Every line of the data that includes "label" should be copied out.

_Records_
════════
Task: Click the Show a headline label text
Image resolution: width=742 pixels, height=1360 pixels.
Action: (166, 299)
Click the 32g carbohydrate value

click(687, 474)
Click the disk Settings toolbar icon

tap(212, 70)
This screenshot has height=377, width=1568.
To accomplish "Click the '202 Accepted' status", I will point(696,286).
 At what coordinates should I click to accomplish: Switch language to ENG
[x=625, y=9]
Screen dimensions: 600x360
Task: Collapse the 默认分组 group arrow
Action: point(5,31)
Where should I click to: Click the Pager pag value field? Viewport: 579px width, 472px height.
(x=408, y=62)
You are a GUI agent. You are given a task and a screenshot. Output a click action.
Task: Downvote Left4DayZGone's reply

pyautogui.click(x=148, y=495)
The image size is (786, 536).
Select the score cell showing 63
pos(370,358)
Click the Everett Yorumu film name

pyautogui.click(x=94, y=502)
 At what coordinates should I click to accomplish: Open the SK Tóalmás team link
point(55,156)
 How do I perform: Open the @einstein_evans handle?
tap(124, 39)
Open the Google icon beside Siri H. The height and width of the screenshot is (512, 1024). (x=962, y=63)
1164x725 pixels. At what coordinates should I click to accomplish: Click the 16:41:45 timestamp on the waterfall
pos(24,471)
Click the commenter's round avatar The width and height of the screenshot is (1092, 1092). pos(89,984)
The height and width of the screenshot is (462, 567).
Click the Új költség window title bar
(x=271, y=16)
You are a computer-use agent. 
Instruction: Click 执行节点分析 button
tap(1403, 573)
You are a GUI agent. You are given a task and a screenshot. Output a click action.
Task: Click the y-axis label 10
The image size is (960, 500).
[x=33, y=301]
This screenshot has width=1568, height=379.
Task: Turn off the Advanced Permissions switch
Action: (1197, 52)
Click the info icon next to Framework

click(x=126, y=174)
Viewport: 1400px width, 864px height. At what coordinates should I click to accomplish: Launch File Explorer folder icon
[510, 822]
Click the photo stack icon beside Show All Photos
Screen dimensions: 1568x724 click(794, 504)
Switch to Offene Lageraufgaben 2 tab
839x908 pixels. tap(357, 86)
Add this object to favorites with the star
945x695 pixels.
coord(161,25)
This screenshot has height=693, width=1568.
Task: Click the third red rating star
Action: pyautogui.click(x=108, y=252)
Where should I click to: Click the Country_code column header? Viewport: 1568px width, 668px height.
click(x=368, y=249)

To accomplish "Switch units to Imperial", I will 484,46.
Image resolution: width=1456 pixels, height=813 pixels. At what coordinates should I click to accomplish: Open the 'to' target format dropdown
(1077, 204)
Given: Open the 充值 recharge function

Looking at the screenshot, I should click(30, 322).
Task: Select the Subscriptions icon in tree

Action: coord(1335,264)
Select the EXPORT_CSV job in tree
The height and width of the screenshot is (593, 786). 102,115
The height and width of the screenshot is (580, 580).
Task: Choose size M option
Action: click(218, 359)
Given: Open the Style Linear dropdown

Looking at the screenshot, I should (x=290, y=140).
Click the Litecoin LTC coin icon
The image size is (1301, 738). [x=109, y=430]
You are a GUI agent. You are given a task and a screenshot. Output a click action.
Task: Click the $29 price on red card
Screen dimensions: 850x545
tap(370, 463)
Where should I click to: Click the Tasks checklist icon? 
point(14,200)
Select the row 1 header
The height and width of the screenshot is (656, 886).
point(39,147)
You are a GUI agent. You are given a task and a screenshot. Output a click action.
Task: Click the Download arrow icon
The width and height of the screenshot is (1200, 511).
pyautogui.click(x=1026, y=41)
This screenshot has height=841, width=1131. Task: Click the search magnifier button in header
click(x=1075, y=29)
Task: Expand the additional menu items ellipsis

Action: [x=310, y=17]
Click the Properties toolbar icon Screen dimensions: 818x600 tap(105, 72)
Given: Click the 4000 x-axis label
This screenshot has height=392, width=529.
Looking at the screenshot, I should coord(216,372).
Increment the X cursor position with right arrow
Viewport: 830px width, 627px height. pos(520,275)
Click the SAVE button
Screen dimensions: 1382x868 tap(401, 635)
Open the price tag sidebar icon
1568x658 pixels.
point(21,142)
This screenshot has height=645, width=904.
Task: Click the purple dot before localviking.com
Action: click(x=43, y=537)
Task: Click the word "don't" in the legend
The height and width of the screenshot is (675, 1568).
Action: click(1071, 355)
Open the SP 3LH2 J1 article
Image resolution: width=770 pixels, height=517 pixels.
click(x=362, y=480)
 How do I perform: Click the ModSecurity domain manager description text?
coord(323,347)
════════
_Final answer_
Task: Click the Show a headline label text
Task: Click the y-axis label 10
Given: Click the 4000 x-axis label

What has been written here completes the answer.